Similar statements were made in the decision of the Parole Committee of 12.6.00. The Parole Committee based its decision with regards to the danger posed by the prisoner, among other things, on a letter that the prisoner wrote to the espionage agencies of Israel and the world on 15.11.98, as follows:

"I Vanunu Mordechai announce to you by means of the agent of all espionage agencies. I am determined that the moment I am released if I am given the opportunity I will publicize all of my secrets and information [words censored] and this time I will go to America, to the Congress to the Senate, to the White House, to England Europe, I will give sworn testimony to report to them all of the crimes of the racist Zionist Jewish State."

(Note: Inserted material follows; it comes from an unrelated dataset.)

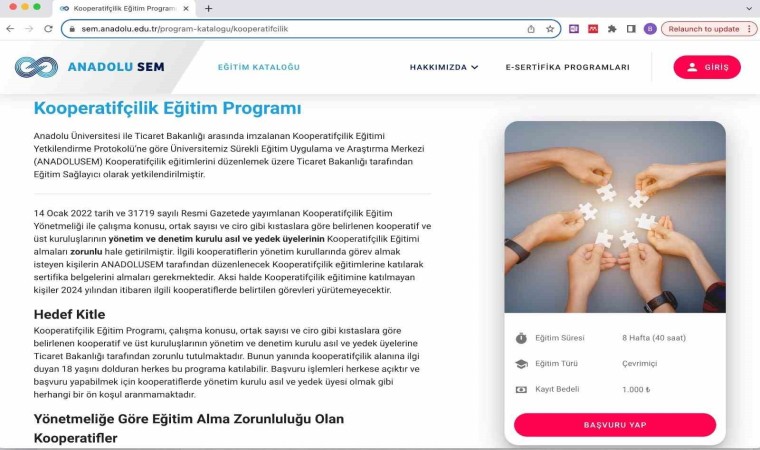760x450 pixels.
Task: Open E-SERTİFİKA PROGRAMLARI menu item
Action: tap(568, 67)
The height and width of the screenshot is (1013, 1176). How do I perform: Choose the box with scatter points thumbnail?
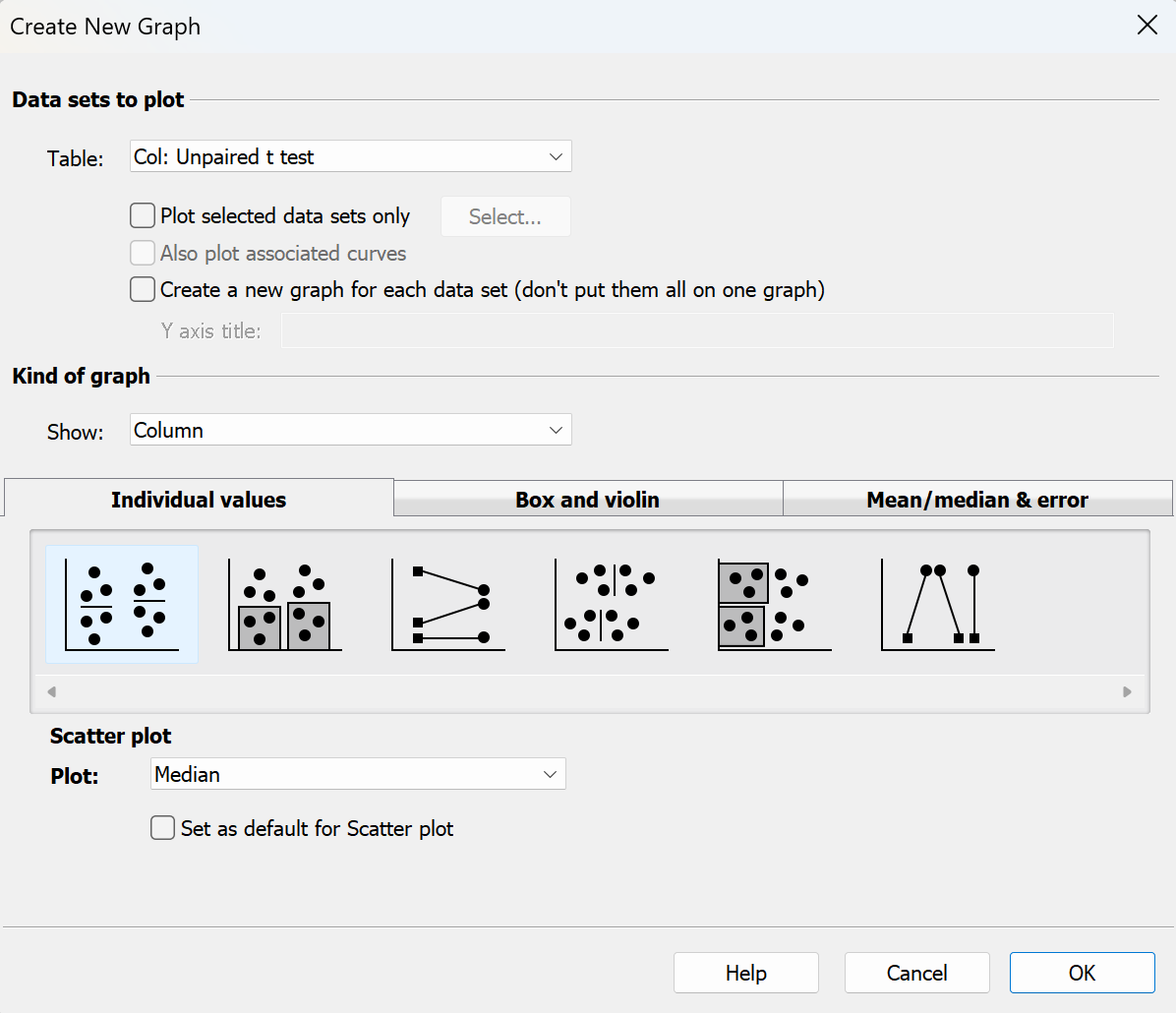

These statements were made four years ago, and no evidence has been presented to the Committee, according to which the prisoner has changed his views and has repented. Quite the contrary; the Committee was shown letters which the prisoner recently wrote, from which it arises, that he remains loyal to his previous ideas and he still intends, upon his release, to contact various espionage agencies. For example, in a letter dated 8.12.02 the prisoner wrote as follows:

"I do not care to work for foreign spies when I'll be free or help F.B.I. C.I.A. if someone need anything from me but that will be direct and open"

[English in original, RM]

Thus, the prisoner has not proved that the circumstances have changed with regards to his motivation to continue to publicize secret information.

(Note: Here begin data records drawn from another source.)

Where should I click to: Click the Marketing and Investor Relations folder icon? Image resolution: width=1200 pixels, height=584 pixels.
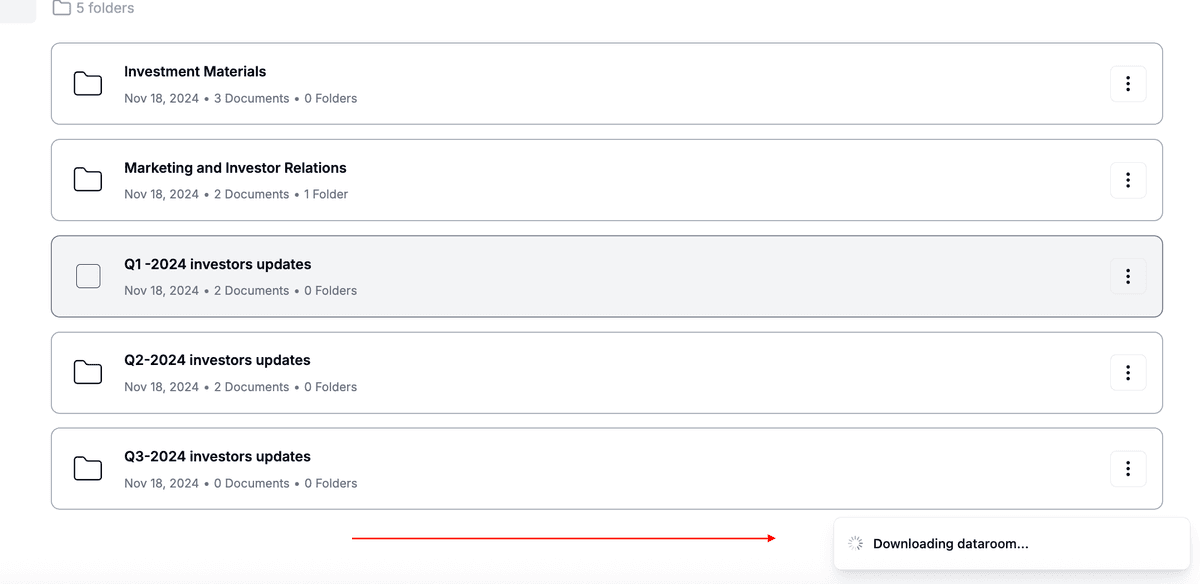tap(88, 180)
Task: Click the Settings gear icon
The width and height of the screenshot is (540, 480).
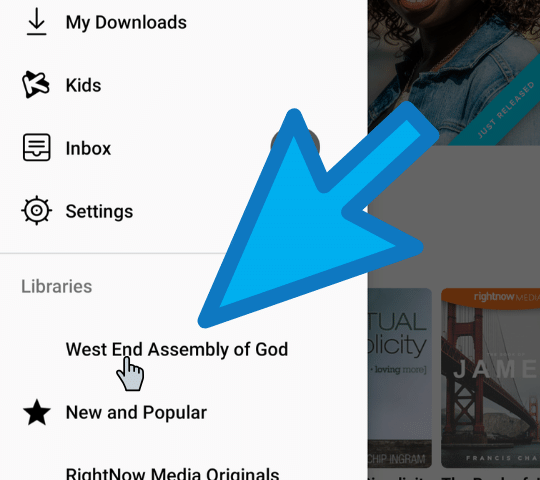Action: coord(37,210)
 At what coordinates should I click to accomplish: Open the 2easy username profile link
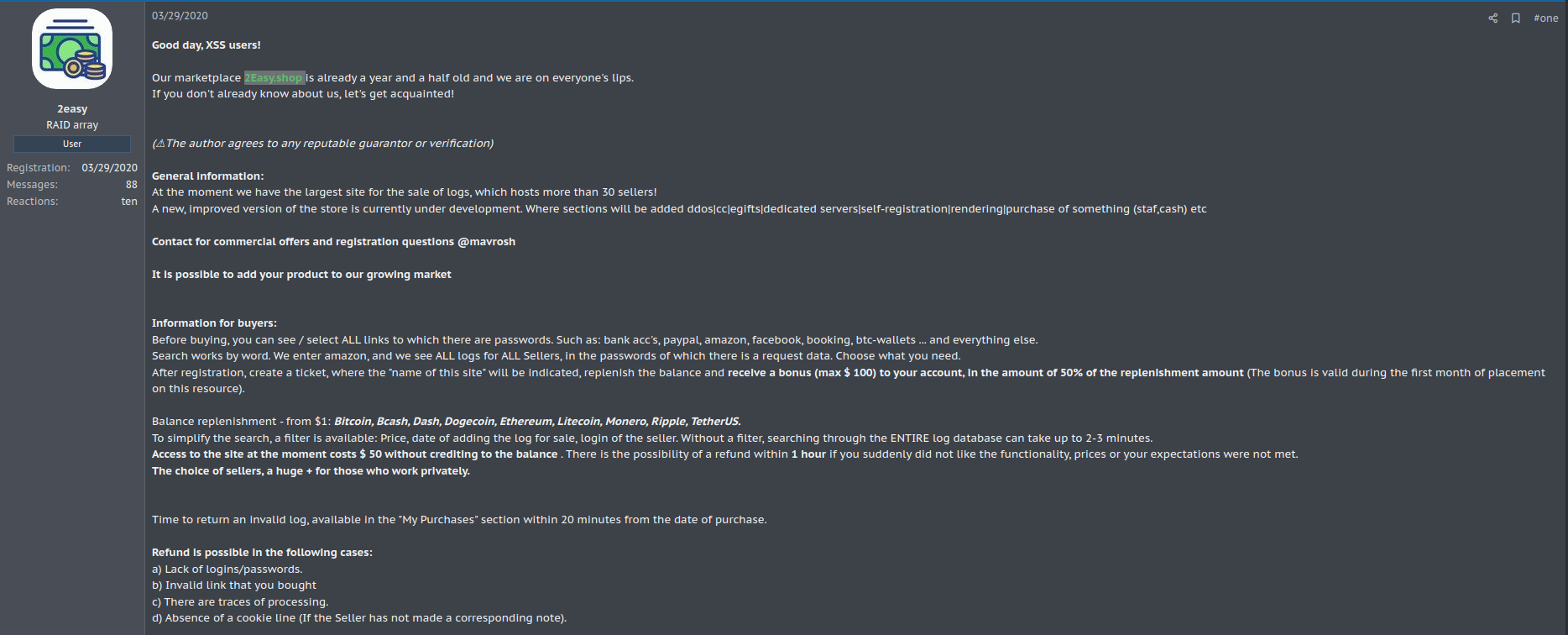click(x=72, y=109)
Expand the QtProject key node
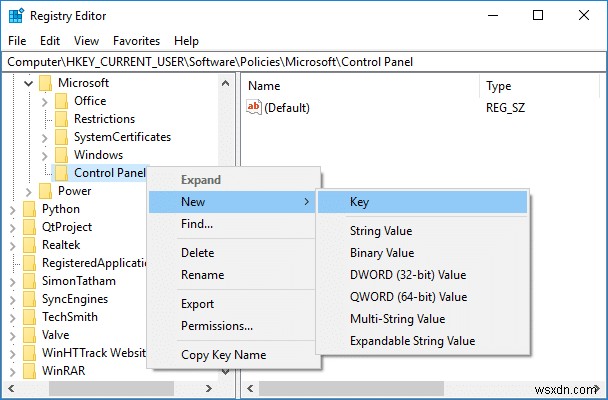Screen dimensions: 608x400 (x=12, y=227)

[Censored sentence]. The author of the Opinion was questioned about this matter by the Committee and by the prisoner's attorney, and her claims have not been refuted.

It should be mentioned, that this matter was also addressed in the ruling of the District Court on the aforementioned Petition 1876/98. The District Court, having studied the Opinion and having heard the statements of the representative of the security services, stated as follows:

"From the factual aspect, we have heard the statements that were made by the representative of the security services, who specified to us the various things that the Petitioner would be able to continue to disseminate and reveal if he is released, [censored words] and which contain a grave risk of continuing to cause the same danger both to the State's security and to its foreign relations, which was expressed in the statements of the Supreme Court that were quoted hereinabove. We hold these statements by the representative of the security services to be true and from the statements that were made by the Petitioner himself it arises, that his entire intention, after he is released, is nothing other than continuing the same actions that he previously carried out and which, as the Supreme Court determined, contain grave damage to State security."

[Censored paragraph].

To conclude this point we will address the argument of the prisoner's attorney, regarding the ideology in the name of which the deeds were done.

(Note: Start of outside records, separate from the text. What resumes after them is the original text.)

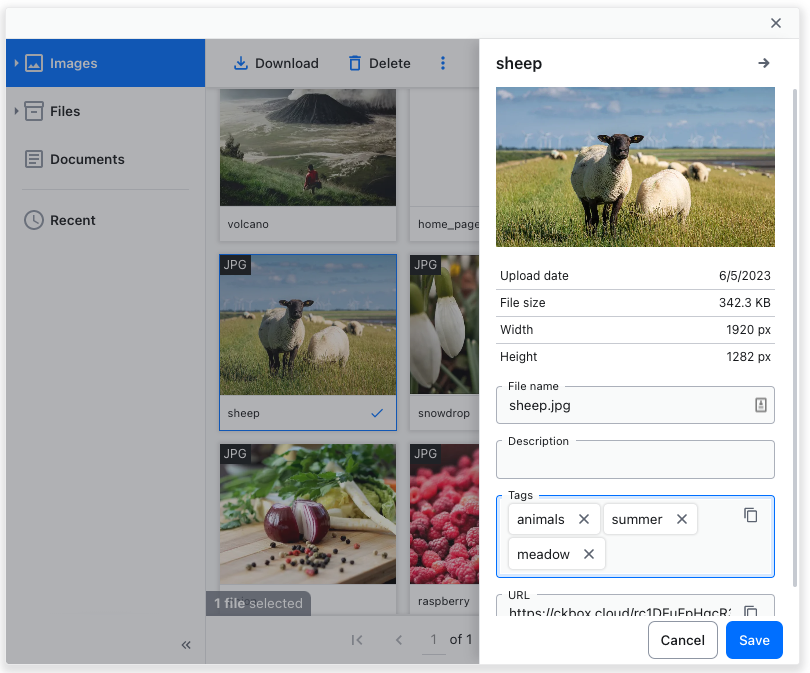Go to the first page
The width and height of the screenshot is (810, 673).
[357, 640]
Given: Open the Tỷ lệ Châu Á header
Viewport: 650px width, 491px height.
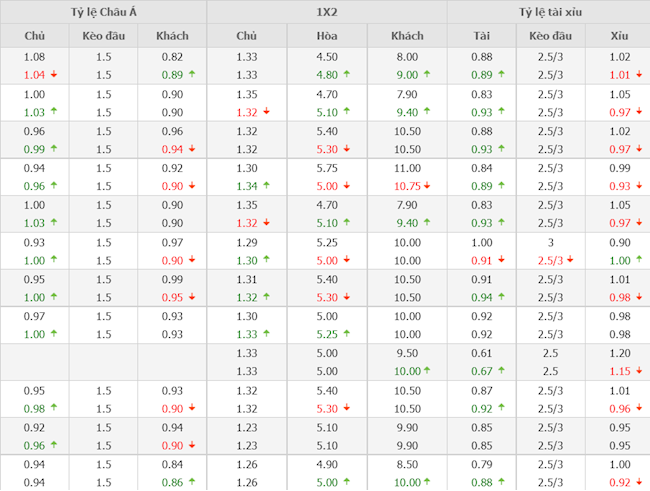Looking at the screenshot, I should (x=103, y=12).
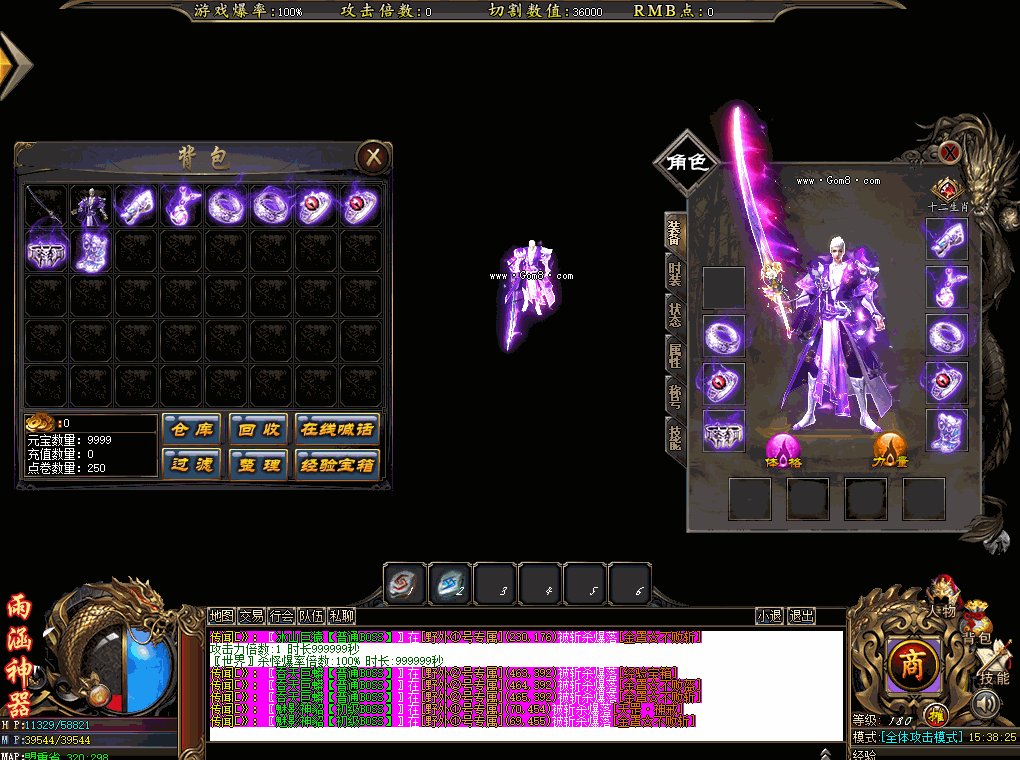Switch to the 属性 attributes tab

675,356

There is no doubt, that the desire to prevent the proliferation of nuclear weapons in the world is a legitimate aspiration, and the struggle to achieve same is a worthy struggle. But that is not the issue facing the Committee. The question is, what is the manner which the prisoner chose for the purpose of his struggle.

For the purpose of discussing this point, the Committee will assume, as the prisoner claims, that his actions were done solely out of ideological motives. The prisoner previously showed that [censored words] he does not shy away from handing over secret information. Therefore, he must show the Committee that he has changed, that he now understands that he made a mistake in the past, that he regrets that mistake, and that he will not repeat his actions. It should be noted, that the prisoner is not expected to change his ideological positions, but to change the path that he has taken to achieve his goals.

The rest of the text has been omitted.